* _PROBLEM REQUIREMENTS_:
Render the data below as a Markdown table with the columns Index and Content, giving each line its own numbered row and leaving out blank lines. Omit the pictures from your answer.

* _RAW DATA_:
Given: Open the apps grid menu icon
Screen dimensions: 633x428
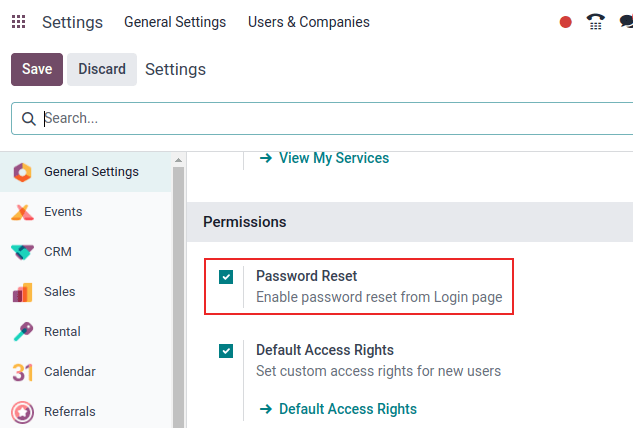Looking at the screenshot, I should [19, 22].
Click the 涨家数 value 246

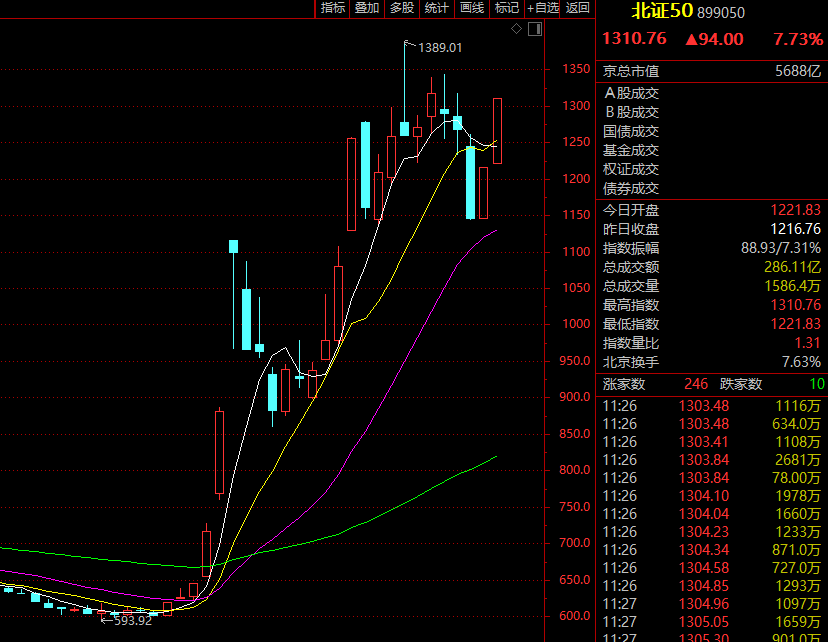pos(696,384)
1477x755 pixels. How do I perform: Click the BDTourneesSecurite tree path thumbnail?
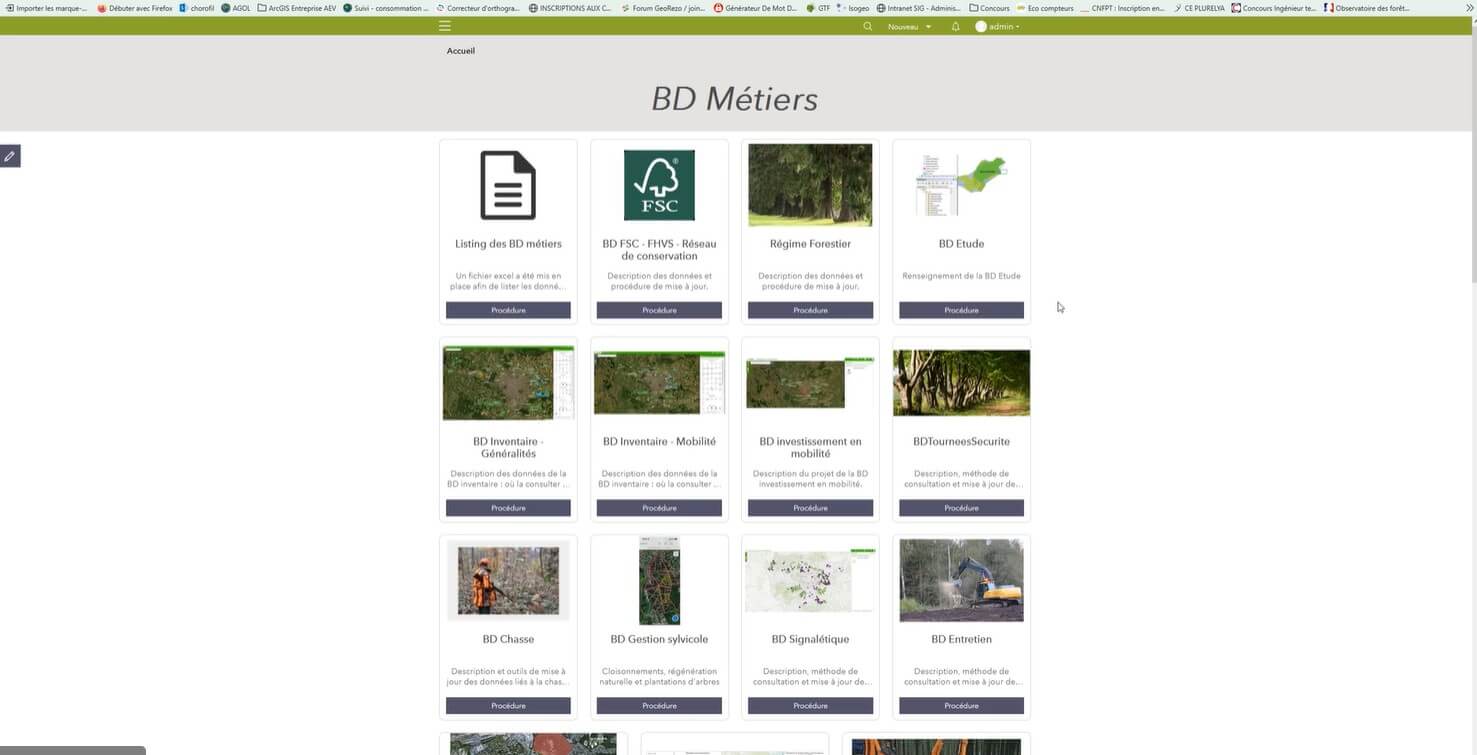coord(961,383)
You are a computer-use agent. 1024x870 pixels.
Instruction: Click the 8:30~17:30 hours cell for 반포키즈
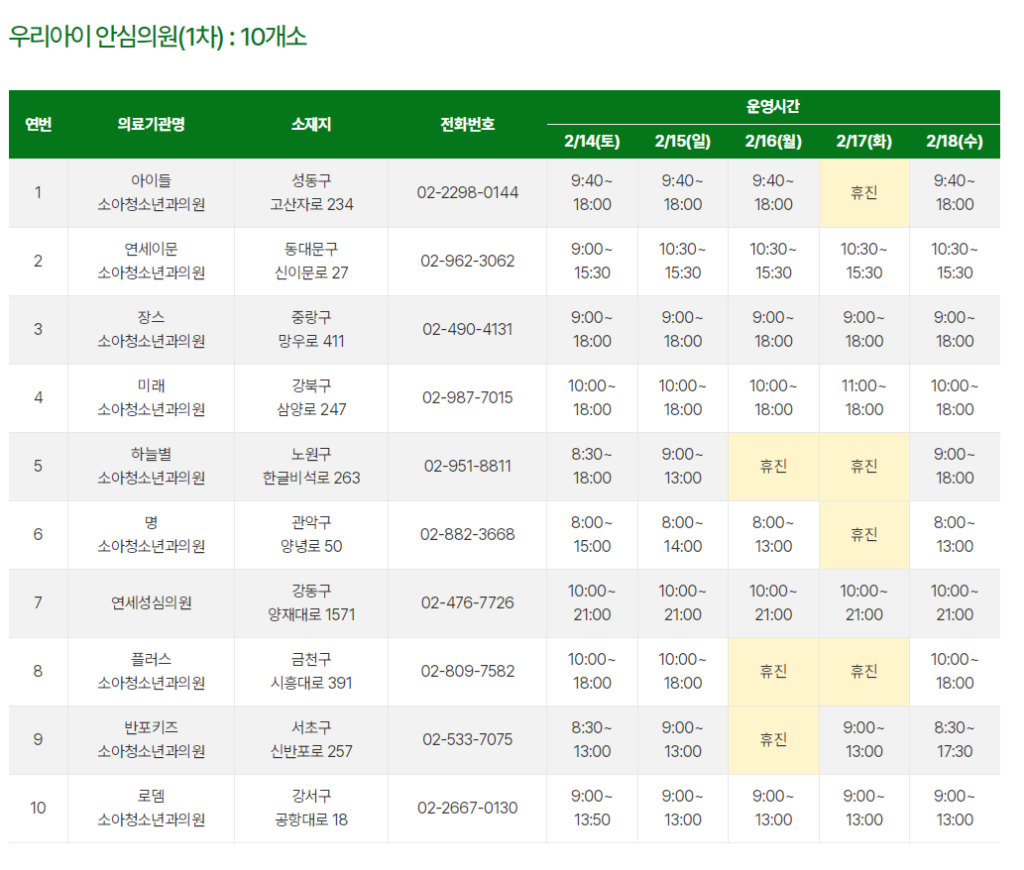point(954,740)
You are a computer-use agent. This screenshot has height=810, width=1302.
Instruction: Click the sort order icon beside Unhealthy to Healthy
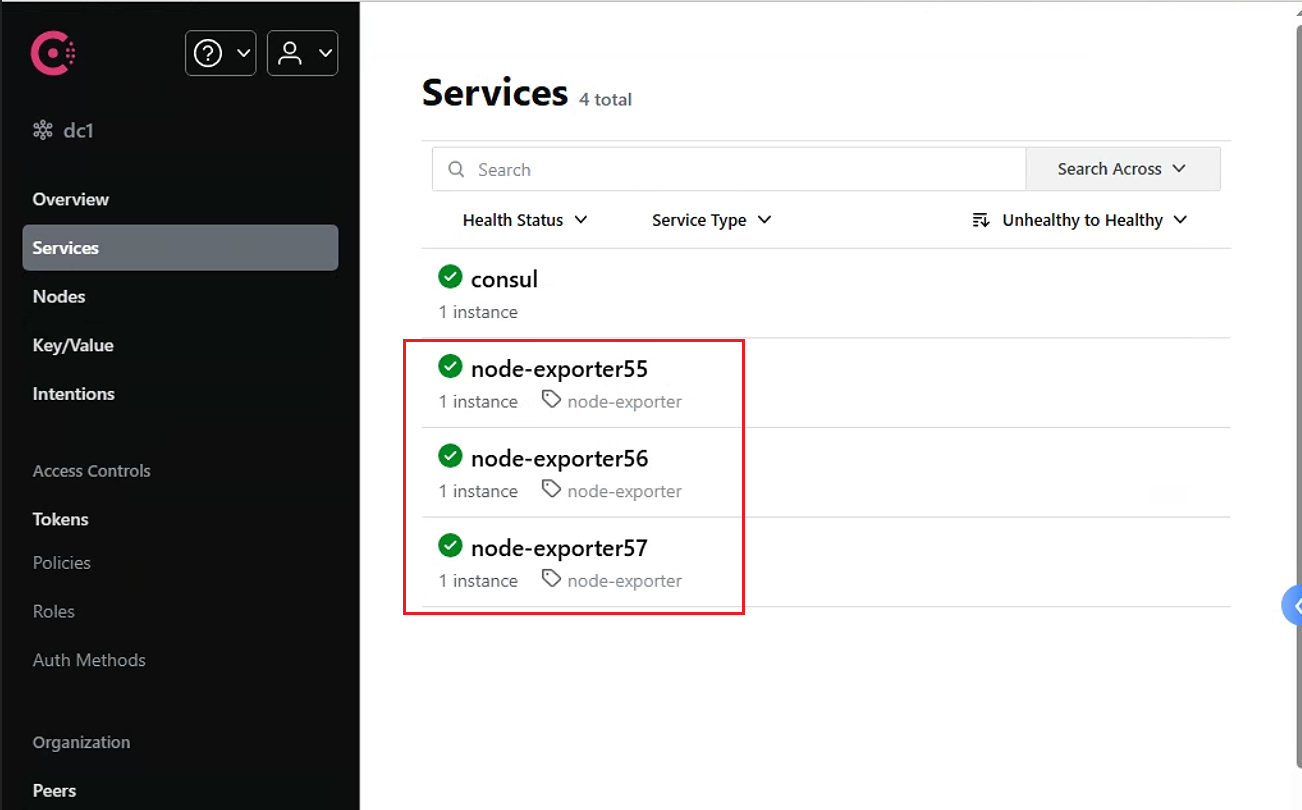(x=981, y=220)
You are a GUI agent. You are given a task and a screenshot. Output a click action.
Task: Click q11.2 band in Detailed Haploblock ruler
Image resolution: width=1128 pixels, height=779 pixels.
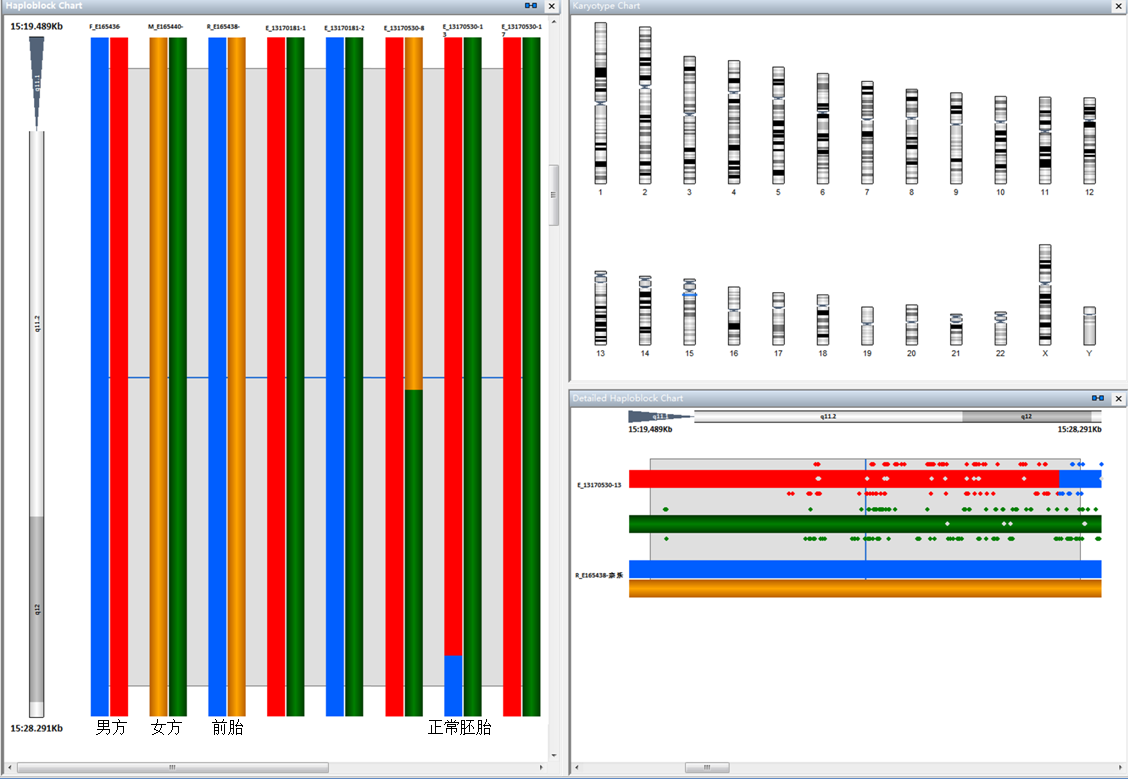pos(828,416)
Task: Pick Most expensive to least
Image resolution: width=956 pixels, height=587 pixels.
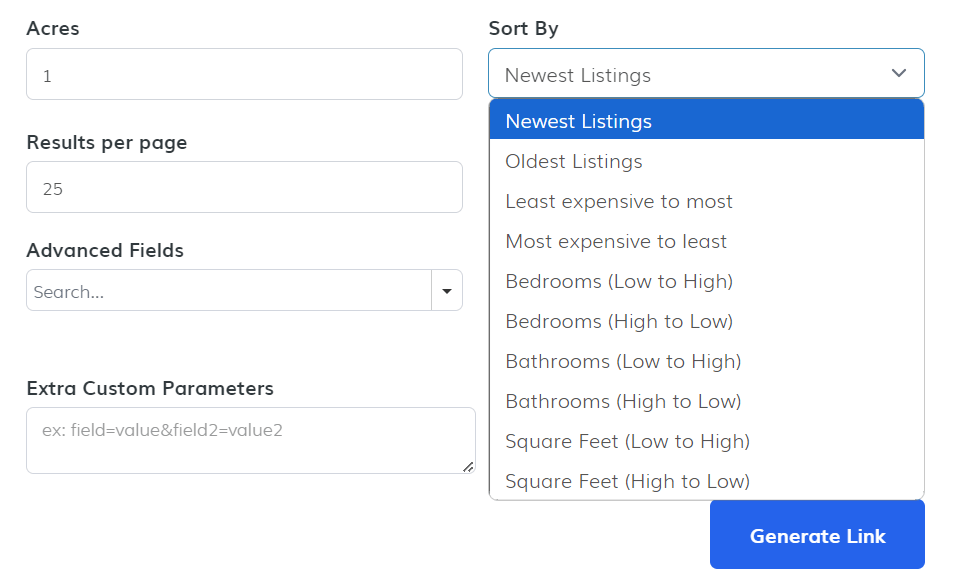Action: [705, 241]
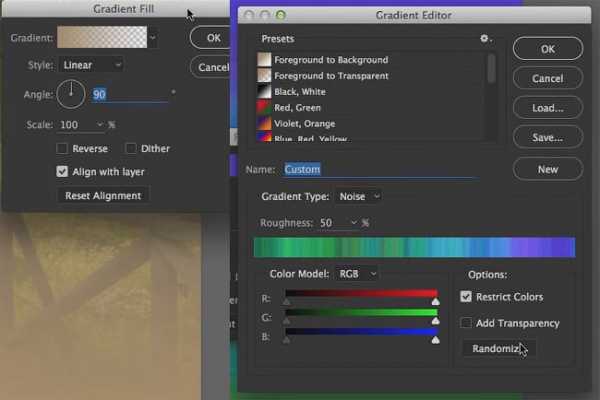Screen dimensions: 600x400
Task: Click the Save... button in Gradient Editor
Action: [x=547, y=138]
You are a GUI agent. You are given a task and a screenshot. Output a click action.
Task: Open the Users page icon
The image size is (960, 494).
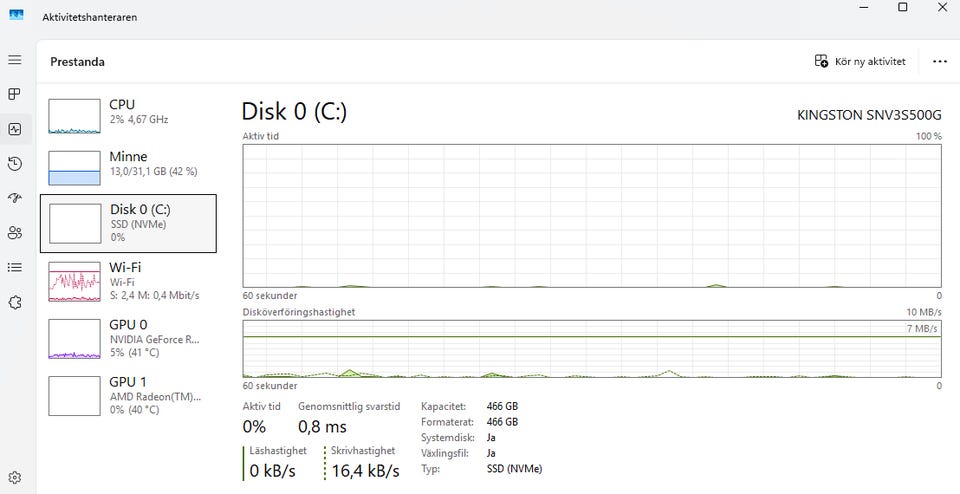(x=15, y=233)
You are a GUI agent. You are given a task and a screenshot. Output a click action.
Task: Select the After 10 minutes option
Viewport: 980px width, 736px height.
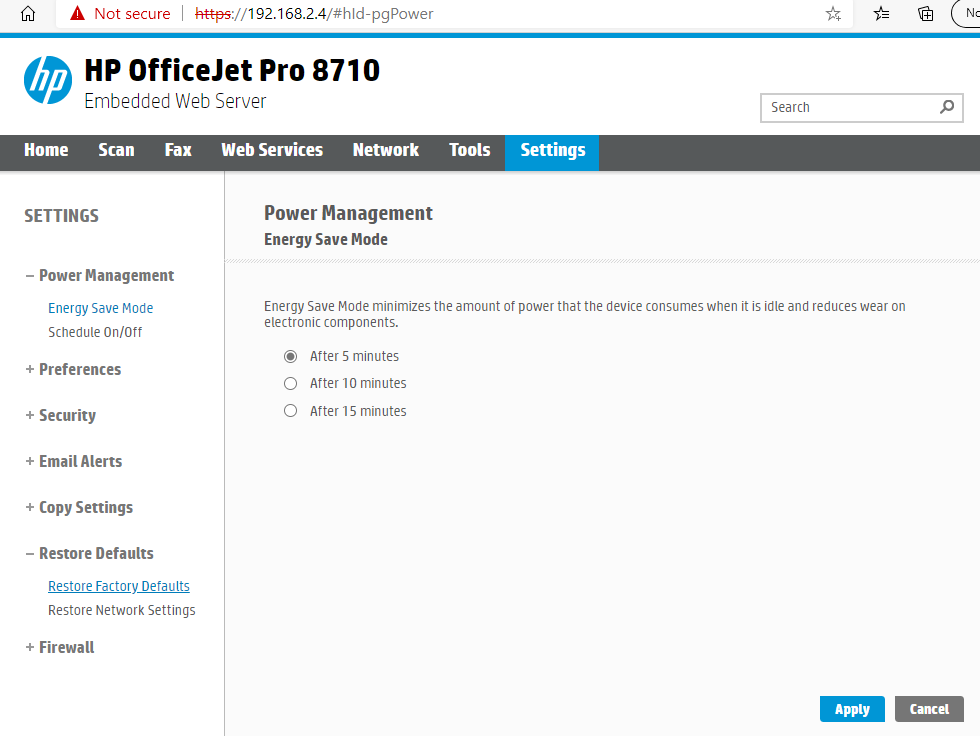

* _COMPLETE OUTPUT_:
| Index | Content |
|---|---|
| 1 | Given: Open the apps grid menu icon |
| 2 | Screen dimensions: 633x428 |
| 3 | Looking at the screenshot, I should [19, 22]. |
| 4 | Click the 涨家数 value 246 |
| 5 | pos(696,384) |
| 6 | 1477x755 pixels. How do I perform: Click the BDTourneesSecurite tree path thumbnail? |
| 7 | coord(961,383) |
| 8 | You are a computer-use agent. 1024x870 pixels. |
| 9 | Instruction: Click the 8:30~17:30 hours cell for 반포키즈 |
| 10 | point(954,740) |
| 11 | You are a computer-use agent. This screenshot has height=810, width=1302. |
| 12 | Instruction: Click the sort order icon beside Unhealthy to Healthy |
| 13 | (x=981, y=220) |
| 14 | You are a GUI agent. You are given a task and a screenshot. Output a click action. |
| 15 | Task: Click q11.2 band in Detailed Haploblock ruler |
| 16 | Image resolution: width=1128 pixels, height=779 pixels. |
| 17 | pos(828,416) |
| 18 | Task: Pick Most expensive to least |
| 19 | Image resolution: width=956 pixels, height=587 pixels. |
| 20 | Action: [705, 241] |
| 21 | Screen dimensions: 600x400 |
| 22 | Task: Click the Save... button in Gradient Editor |
| 23 | Action: [x=547, y=138] |
| 24 | You are a GUI agent. You are given a task and a screenshot. Output a click action. |
| 25 | Task: Open the Users page icon |
| 26 | The image size is (960, 494). |
| 27 | (x=15, y=233) |
| 28 | You are a GUI agent. You are given a task and a screenshot. Output a click action. |
| 29 | Task: Select the After 10 minutes option |
| 30 | Viewport: 980px width, 736px height. |